Juru: Acreditamos que a ballroom fluminense, apesar de recente, já tem sua própria cara. São corpos diferentes, influências diferentes, mas que se conectam com a ballroom por esse aspecto afrodiaspórico. Hellfeti e Legendary Lua Brainer falam bastante disso no filme: a ballroom americana é uma cultura do povo preto LGBT dos EUA, mas essa cultura se conecta também com o funk, com a música preta brasileira de forma geral. A cena daqui tem construído essas pontes. No filme trazemos uma categoria especificamente carioca, o Batekoo, que é uma mistura de funk com twerk e todas as tecnologias de balançar a raba brasileiras. Mas existem outras categorias brasileiras: Brazilian Runway, um jeito específico de modalidade de desfile, Samba No Pé, Capoeira-Vogue, Vogue Funk, entre muitas outras categorias que estão em processo de criação. A ballroom é um lugar em que as coisas estão vibrando e em constante transformação, como diz Upcoming Legend Patfudyda Mamba Negra, no nosso filme.

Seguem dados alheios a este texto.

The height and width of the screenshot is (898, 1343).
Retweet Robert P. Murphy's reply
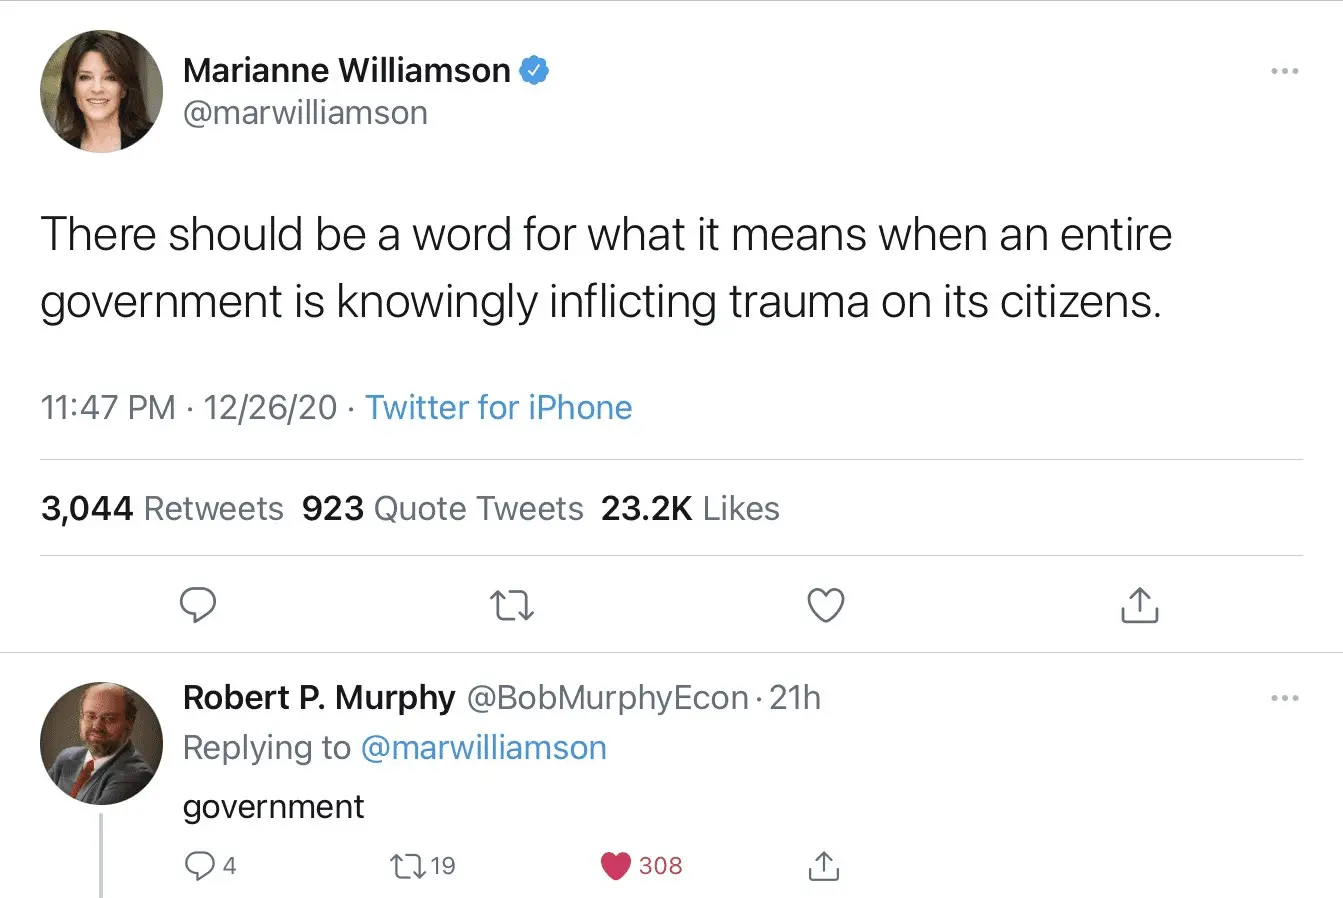(408, 865)
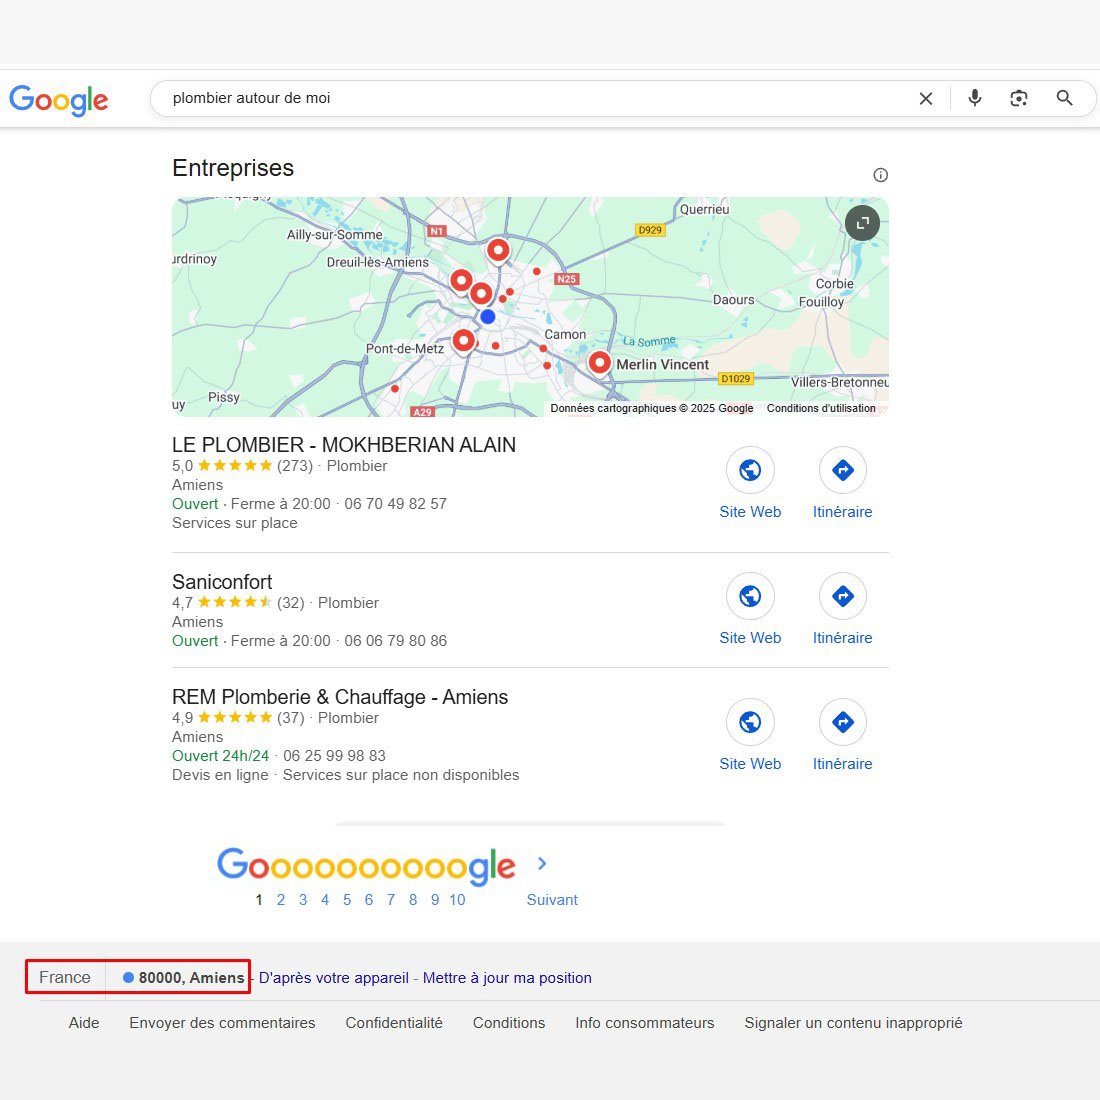Click the next-page chevron arrow

click(x=542, y=864)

CQ: Como avaliam a importância das Casas de Acolhimento para pessoas LGBTQIA+ em estado de vulnerabilidade e como isso pode transformar vidas?

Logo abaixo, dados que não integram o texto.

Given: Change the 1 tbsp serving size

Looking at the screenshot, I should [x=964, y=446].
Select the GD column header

Vitã: As casas são famílias alternativas, que vão se construindo por afinidades e afetos. Cada casa tem o seu jeitinho de ser, que tem muito a ver com as lideranças, que podem ser mãe, pai, princesa, príncipe, imperatriz, etc. Fazer parte de uma casa traz uma sensação de pertencimento, você cria laços profundos com aquelas pessoas, que podem ajudar quem estiver passando por uma situação complicada. E é muito comum pessoas LGBTQIAPN+ passarem por atravessamentos com suas famílias biológicas, então a família ballroom funciona como uma rede de apoio poderosa. Mas não podemos romantizar: tem amor, tem afeto, mas tem treta também e é isso.


CQ: Salão de Baile exalta ícones da cultura negra e ballroom como Crystal LaBeija, qual é a importância de apresentar para as novas gerações, pessoas que abriram o caminho, com muita luta, lá atrás?


Vitã: A gente tem poucos registros do início da cultura ballroom, a maior parte do que sabemos sobre o passado foi transmitido de geração em geração pela oralidade. Mas nós temos a consciência da importância de celebrar nossas ancestrais, inclusive nossas transcestrais. É graças a elas que nós estamos aqui hoje. Então no filme a gente fez questão de mencionar a Crystal LaBeija, por ser considerada uma das fundadoras da cultura. Mas em todo baile, logo no início, a gente celebra as vidas das pessoas que são referências e que estão presentes, como pioneires e legends.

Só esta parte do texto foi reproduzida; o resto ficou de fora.